_TASK STATEMENT_: Starting at the line that contains "The height and width of the screenshot is (295, 379).", transcribe each line exactly through the last line of the data. Include nothing else.
= Beginning of Section =
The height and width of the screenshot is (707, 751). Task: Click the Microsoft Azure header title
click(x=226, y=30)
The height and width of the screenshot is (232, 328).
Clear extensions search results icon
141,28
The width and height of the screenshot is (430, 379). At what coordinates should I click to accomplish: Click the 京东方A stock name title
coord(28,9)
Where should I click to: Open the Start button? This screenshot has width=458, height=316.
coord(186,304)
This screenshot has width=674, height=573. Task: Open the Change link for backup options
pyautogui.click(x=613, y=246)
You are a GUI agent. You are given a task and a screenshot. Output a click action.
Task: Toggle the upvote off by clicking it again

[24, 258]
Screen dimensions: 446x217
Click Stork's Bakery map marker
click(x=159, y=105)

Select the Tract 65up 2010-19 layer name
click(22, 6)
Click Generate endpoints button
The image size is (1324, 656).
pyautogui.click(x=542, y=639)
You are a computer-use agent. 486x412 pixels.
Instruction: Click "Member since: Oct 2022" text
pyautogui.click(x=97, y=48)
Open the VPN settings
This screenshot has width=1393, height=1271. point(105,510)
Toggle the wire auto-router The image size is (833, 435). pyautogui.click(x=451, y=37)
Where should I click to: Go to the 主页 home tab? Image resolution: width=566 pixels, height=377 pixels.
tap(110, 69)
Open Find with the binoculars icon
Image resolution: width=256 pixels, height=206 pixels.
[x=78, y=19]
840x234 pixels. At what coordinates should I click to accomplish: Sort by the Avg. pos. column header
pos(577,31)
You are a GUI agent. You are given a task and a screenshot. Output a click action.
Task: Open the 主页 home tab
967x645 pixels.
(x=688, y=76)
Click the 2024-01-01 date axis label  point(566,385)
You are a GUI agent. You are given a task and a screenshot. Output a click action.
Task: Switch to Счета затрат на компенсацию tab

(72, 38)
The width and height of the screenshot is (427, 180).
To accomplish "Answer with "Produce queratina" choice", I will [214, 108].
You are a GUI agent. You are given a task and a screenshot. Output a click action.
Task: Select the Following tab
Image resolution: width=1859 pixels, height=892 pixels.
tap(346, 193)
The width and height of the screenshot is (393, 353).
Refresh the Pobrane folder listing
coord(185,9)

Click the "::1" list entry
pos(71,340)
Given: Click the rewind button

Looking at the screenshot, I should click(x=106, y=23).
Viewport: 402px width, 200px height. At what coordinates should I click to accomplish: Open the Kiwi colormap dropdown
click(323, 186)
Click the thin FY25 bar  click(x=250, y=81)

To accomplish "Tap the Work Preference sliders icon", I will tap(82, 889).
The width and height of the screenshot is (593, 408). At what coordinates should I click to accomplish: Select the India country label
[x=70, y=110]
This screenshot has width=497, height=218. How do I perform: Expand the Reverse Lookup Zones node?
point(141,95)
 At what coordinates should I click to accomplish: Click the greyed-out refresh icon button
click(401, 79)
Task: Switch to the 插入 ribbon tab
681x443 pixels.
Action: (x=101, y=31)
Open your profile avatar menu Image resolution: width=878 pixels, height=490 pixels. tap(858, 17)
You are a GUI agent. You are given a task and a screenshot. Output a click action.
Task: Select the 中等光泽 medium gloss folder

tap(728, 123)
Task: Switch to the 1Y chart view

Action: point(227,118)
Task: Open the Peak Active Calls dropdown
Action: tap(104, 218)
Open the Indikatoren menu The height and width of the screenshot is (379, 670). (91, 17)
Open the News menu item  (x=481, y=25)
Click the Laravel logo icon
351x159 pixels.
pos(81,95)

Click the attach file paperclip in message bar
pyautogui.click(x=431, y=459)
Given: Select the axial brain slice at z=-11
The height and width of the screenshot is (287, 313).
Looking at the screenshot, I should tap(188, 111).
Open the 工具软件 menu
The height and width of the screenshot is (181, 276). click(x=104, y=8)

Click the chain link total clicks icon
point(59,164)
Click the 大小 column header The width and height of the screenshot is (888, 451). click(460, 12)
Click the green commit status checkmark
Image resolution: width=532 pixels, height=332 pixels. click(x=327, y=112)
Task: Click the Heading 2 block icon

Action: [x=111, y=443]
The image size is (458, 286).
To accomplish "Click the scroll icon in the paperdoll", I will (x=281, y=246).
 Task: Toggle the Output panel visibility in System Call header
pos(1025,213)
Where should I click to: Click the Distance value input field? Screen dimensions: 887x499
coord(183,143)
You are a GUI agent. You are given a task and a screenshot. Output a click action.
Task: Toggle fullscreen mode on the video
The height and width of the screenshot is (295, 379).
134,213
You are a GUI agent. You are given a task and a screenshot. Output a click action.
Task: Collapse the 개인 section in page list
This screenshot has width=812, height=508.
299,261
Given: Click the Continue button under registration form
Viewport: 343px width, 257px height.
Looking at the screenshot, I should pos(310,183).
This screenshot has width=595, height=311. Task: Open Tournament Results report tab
= End of Section =
_OUTPUT OF THE EXERCISE_:
The height and width of the screenshot is (295, 379).
134,213
You are a GUI agent. You are given a task and a screenshot. Output a click action.
Task: Collapse the 개인 section in page list
This screenshot has width=812, height=508.
299,261
Given: Click the Continue button under registration form
Viewport: 343px width, 257px height.
Looking at the screenshot, I should pos(310,183).
This screenshot has width=595, height=311. Task: Open Tournament Results report tab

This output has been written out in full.